CHALLENGE 1:
Answer these questions from the passage about farm fields and roadside stands:
(a) During which months are the fields rife with corn, sorghum and the other crops?
(b) What does the narrator buy from the block-tiered stand?
(c) What sits on the picnic table under the pink umbrellas?
CHALLENGE 2:
Resume the passage about farm fields and roadside stands, writing on from its final sentence.

The farmers lap it and crow pack it. Disk it and dust it. Feed it and lime it. Hoe, mow and grow it. From May to November the fields are rife with corn, sorghum, orchard grasses, watermelon and ’lopes. Farmers grow broad beans, butter beans, green beans, lima beans, pole beans, soy beans, wax beans.

Yes, we do dirt. But not all of us do dirt directly. Some, like me, shop the back roads, where abundance from private gardens is set out at roadsides. Each presentation draws the customer as much as the allure of the honey, the jams and jellies, and the double-yolk brown eggs. On a narrow road, near Marshy Creek, not too far from Potato Lane, I buy banana peppers from the block-tiered stand. I shove my coins in the tin can to pay. I stop under six gaudy pink umbrellas, each torn and wind-bent, offering shadowed relief from August’s dry dust. Rows of heritage tomatoes sit on a picnic table. I fold my dollar four times to fit it into the farmer’s chipped Mason jar with a slit in the taped lid.

DATASET CONTENT:
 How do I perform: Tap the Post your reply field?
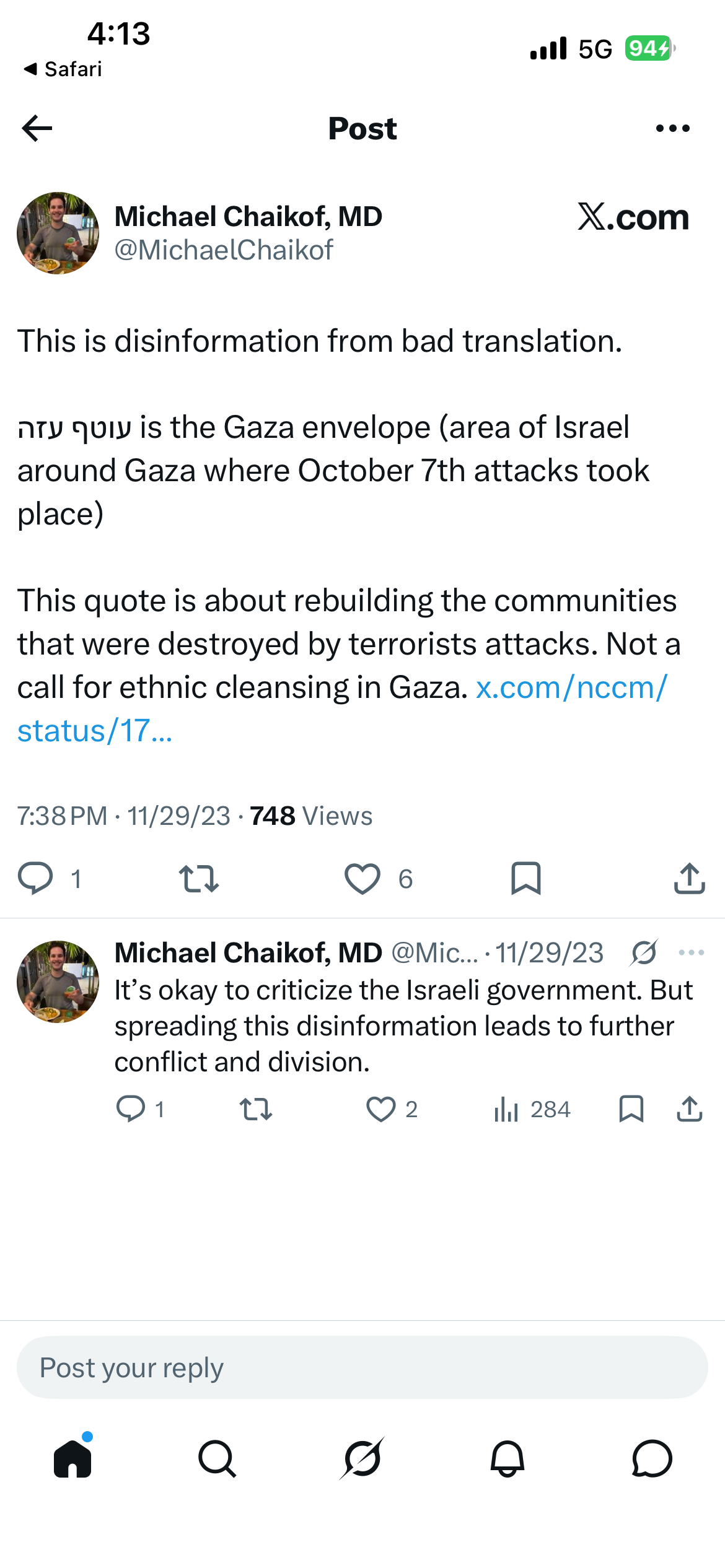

WRITTEN RESPONSE 1:
(a) From May to November.
(b) Banana peppers.
(c) Rows of heritage tomatoes.

WRITTEN RESPONSE 2:
I slice the tomatoes thick and drizzle first-press olive oil. I leave them outside on the deck in the sun, on wire racks covered with cheese cloth. I pack them with red garlic grown on farms near the Maryland state line, where cloves hang in festive ropes under the eaves of pushcart stands. I leave money in a Tueros pico green Candela cigar box with the lid opening in the front. A rock sits inside to hold the bills from blowing away.

My favorite stand is like a gypsy cart, with curtains to close against the afternoon heat and evening damp. I buy sweet potatoes still moist with dirt. That honor box is mitered and dadoed, a true work of art. Finally, I stop at the flat-bottomed wooden cart stand. I want to make zucchini relish. I sift through. I dump eight zucchini, a fistful of patty-pan squash and three softball-sized melons—most likely runts from the end acreage—into my bag.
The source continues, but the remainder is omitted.